Word and element location records
>> START
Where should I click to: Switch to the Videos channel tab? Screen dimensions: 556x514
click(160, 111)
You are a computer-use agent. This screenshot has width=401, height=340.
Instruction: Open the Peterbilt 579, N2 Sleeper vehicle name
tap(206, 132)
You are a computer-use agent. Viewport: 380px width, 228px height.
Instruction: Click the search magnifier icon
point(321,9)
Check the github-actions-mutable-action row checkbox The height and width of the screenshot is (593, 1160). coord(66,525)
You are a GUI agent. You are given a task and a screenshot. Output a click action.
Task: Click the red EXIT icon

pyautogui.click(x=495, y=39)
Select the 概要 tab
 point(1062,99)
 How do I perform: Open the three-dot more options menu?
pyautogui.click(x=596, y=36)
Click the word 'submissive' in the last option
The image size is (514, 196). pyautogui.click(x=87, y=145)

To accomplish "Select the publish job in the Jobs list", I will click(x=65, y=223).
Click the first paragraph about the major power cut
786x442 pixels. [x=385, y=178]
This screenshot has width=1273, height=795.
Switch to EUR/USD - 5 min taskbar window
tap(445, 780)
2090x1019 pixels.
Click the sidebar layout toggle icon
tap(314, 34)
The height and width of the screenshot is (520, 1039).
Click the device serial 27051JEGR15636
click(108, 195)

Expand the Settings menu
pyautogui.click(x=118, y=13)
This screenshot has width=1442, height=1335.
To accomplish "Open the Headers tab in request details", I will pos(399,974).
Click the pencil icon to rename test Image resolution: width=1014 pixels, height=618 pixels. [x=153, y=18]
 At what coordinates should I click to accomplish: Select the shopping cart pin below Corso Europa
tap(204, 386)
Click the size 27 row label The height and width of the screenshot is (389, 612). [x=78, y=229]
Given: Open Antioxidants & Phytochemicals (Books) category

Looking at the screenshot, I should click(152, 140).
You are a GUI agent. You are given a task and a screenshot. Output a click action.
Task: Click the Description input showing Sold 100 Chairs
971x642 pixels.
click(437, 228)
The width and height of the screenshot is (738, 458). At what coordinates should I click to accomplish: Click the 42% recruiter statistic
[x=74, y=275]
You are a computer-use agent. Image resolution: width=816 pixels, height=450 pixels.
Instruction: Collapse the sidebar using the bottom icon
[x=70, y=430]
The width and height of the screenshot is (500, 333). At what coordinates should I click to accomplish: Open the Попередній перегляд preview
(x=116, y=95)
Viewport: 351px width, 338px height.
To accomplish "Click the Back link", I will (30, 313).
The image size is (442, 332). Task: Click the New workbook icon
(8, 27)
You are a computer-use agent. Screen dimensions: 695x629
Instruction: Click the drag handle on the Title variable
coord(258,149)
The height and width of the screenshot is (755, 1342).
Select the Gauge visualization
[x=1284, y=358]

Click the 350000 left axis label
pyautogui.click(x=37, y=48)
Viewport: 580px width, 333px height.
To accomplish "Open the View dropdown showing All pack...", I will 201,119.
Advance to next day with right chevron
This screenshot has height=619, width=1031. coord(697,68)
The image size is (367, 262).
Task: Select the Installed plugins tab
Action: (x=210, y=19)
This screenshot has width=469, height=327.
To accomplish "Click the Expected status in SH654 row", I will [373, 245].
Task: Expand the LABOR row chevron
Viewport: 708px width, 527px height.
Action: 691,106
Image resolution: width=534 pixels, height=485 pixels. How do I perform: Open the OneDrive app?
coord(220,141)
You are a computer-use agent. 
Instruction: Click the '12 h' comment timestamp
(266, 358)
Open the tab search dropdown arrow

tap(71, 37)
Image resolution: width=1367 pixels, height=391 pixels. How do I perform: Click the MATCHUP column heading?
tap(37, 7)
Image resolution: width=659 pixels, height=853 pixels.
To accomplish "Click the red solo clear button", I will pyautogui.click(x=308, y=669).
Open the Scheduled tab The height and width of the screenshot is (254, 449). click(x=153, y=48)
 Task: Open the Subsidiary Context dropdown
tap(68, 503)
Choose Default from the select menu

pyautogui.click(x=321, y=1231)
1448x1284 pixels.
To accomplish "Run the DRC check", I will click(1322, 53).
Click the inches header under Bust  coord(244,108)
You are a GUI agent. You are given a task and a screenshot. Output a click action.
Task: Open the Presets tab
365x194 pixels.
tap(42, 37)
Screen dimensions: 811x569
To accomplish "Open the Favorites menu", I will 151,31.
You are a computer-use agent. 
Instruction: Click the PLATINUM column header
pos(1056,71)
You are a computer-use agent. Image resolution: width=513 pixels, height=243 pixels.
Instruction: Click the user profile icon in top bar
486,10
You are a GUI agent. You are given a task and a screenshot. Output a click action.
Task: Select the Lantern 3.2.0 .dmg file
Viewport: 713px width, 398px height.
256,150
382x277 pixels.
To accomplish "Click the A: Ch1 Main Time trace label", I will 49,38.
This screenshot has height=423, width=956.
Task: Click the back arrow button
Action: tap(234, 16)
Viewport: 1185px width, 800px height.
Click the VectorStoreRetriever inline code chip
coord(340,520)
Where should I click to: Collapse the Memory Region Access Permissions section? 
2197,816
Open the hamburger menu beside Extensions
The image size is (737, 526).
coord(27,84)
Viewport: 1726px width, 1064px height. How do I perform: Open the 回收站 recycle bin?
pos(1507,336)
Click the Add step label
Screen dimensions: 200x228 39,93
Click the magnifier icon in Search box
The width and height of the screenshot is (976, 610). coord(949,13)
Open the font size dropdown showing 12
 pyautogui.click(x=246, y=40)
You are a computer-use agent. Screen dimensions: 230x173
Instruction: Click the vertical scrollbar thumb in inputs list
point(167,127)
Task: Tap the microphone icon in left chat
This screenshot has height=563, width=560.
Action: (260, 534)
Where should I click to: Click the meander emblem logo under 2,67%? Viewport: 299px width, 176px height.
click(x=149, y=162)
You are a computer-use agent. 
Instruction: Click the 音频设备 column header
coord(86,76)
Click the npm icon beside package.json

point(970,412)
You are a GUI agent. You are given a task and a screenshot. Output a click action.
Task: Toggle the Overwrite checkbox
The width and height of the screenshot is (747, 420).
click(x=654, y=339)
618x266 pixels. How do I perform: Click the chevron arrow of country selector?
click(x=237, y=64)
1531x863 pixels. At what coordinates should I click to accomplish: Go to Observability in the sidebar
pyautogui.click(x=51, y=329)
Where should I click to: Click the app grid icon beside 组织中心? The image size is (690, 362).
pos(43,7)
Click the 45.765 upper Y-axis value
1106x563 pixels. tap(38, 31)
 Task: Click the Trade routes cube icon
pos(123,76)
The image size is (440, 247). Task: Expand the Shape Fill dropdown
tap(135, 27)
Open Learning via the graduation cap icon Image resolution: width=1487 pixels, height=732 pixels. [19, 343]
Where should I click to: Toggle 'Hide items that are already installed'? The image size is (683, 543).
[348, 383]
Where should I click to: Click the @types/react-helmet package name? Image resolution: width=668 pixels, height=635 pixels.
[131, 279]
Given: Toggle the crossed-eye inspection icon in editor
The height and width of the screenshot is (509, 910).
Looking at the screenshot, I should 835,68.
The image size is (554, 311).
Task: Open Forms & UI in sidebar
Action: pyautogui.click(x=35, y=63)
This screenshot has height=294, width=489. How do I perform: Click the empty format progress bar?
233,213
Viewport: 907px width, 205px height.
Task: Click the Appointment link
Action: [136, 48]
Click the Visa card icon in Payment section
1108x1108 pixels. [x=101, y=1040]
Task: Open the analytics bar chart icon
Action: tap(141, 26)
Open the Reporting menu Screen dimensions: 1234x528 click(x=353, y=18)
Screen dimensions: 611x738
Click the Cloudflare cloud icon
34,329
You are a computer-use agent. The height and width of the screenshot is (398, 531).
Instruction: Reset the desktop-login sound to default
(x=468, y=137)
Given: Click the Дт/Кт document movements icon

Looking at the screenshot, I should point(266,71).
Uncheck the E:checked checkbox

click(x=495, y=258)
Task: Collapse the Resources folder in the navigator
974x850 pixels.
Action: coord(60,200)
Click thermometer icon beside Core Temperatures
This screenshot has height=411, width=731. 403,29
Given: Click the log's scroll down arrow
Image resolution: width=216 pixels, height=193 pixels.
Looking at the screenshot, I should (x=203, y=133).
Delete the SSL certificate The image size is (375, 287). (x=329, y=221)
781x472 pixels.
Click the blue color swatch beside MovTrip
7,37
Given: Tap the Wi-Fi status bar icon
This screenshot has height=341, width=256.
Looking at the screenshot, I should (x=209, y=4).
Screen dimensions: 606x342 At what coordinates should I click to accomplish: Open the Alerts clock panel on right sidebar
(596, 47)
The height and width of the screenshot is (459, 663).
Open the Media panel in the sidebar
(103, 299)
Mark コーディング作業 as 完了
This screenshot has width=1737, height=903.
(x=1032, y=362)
>> END
Short problem
Echo the records word for word, from the very beginning down to the line that contains "tap(206, 132)", both ends included.

Solution to this task
Where should I click to: Switch to the Videos channel tab? Screen dimensions: 556x514
click(160, 111)
You are a computer-use agent. This screenshot has width=401, height=340.
Instruction: Open the Peterbilt 579, N2 Sleeper vehicle name
tap(206, 132)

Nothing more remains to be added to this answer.